Namun hingga akhir sidang, hanya ada tiga orang saksi yakni Kompol IR, AKP RS dan Briptu RRM. Saksi atas nama AKBP ARA tidak hadir.
Baca Juga: Link Live Streaming BRI Liga 1 Persik Kediri vs Arema FC, Kick Off 16.00WIB
Sehingga Sidang etik terhadap Ipda Arsyad Daiva Gunawan diagendakan kembali pada Senin mendatang (26/9/2022) pukul 10.00 WIB.
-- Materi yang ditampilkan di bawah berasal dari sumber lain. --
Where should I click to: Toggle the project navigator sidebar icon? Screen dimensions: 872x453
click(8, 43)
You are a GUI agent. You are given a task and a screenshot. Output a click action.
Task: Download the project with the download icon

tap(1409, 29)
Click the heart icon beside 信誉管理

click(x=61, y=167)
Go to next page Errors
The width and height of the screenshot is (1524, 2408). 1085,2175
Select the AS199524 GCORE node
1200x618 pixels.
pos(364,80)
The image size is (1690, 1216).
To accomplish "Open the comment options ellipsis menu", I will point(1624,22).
Diketahui peran Ipda Arsyad Daiva Gunawan dalam kasus Ferdy Sambo adalah tidak profesional dalam penanganan tempat kejadian perkara (TKP) pembunuhan Brigadir J di rumah dinas Irjen Pol Ferdy Sambo, Kompleks Polri Duren Tiga.
Ipda Arsyad Daiva Gunawan adalah mantan Kasubnit I Unit I Satreskrim Polres Metro Jakarta Selatan yang mendatangi TKP pertama kali.
"Tidak profesional di TKP, dia yang mendatangi TKP pertama kali," ujar Dedi.
Hingga kini, 10 personel Polri telah menjalani sidang etik terkait kasus Brigadir J.
Beragam hukuman sudah mereka terima melalui Sidang Etik yang dijalani.
Mulai dari saksi pemberhentian dengan tidak hormat (PTDH), saksi mutasi bersifat demosi dan saksi meminta maaf.
Dari 10 orang tersebut, lima dijatuhi sanksi PTDH yakni Irjen Pol Ferdy Sambo, Kombes Pol Agus Nur Patria, Kompol Chuck Putranto, Kompol Baiquni Wibowo, AKBP Jerry Raymond Siagian.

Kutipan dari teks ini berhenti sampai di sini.